Substantive Post #4

This article details the history of press coverage surrounding contraception in the United States. The authors examined articles from the New York Times, the Chicago Tribune, and the Los Angeles Times from 1873-2013. The authors found that many articles identified religious, medical, legislative, and legal institutions debating whether access to contraception should be permitted. Contraception is still contested today because men still retain power over women’s bodies.

The authors posit that their examination of press throughout the past 140 years reveals the gendered reality of the hegemonic power. Men still have the religious, medical, and legislative power to control women’s access to birth control. Instead of seeing it as a women’s health issue, they approach it as a sinful act to prevent pregnancy for promiscuous women.

Contraception was linked to prostitution for many years. After the Comstock Act was passed in 1873, the dissemination of any methods or information regarding abortion or how to prevent conception was outlawed. The authors note that this was the first institutional effort to impede women’s access to birth control.

Condoms were considered illegal under this legislation, but they were legalized for the prevention of STIs in 1918, when men were coming home from WW1 with infections and giving it to their partners. Condoms were still considered illegal as contraceptive devices, however, and had to be prescribed.

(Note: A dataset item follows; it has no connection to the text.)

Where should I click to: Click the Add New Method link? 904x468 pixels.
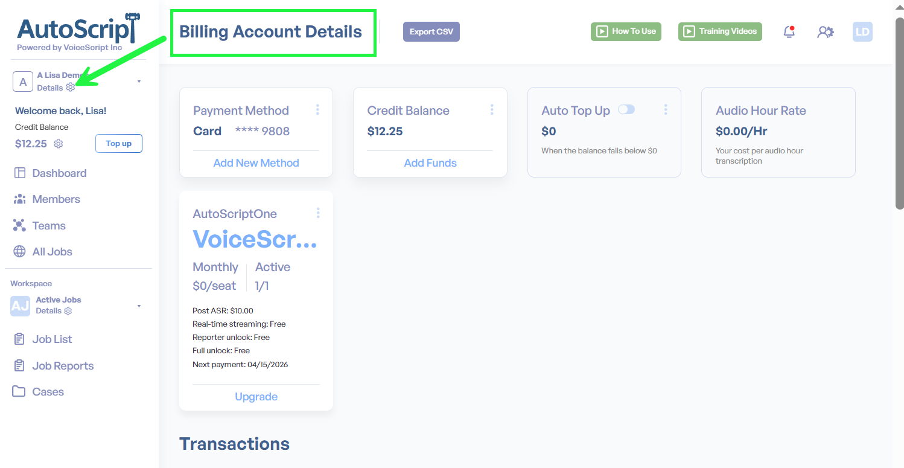click(x=256, y=163)
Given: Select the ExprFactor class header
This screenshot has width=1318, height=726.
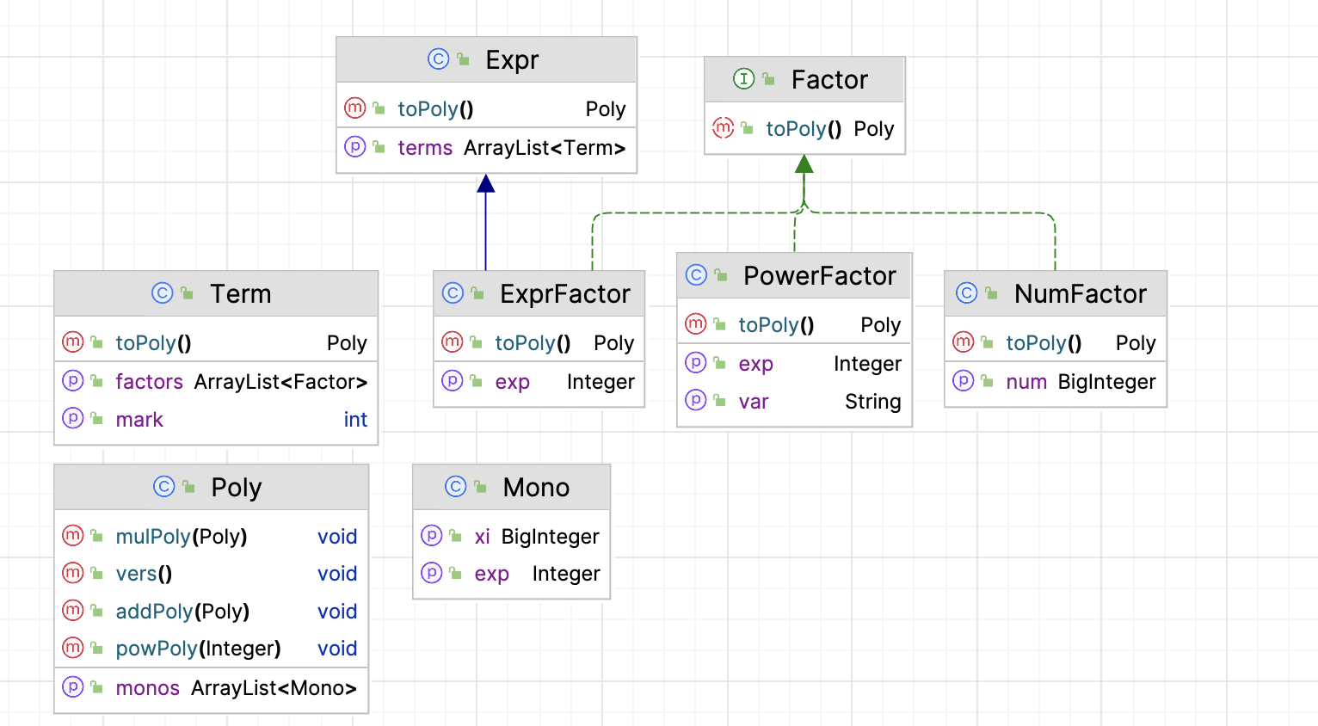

In the 1920s, the birth control movement gained popularity, but so did the eugenics movement. Religious opposition was also strongest during this time. Though support was growing, it seems like the cited reason was always to curb the population, not because the woman should have a choice whether or not to reproduce. Since then, arguments like this have been made regarding contraception, but it is hardly ever about women’s health.

Even today, contraception is hotly contested. What the authors found through their detailed review of news articles from 1873-2013 was that though the views of contraception use have somewhat shifted, the ideological structures that debate to contraception are still controlled by men. Do you think we will ever be able to get beyond this power differential?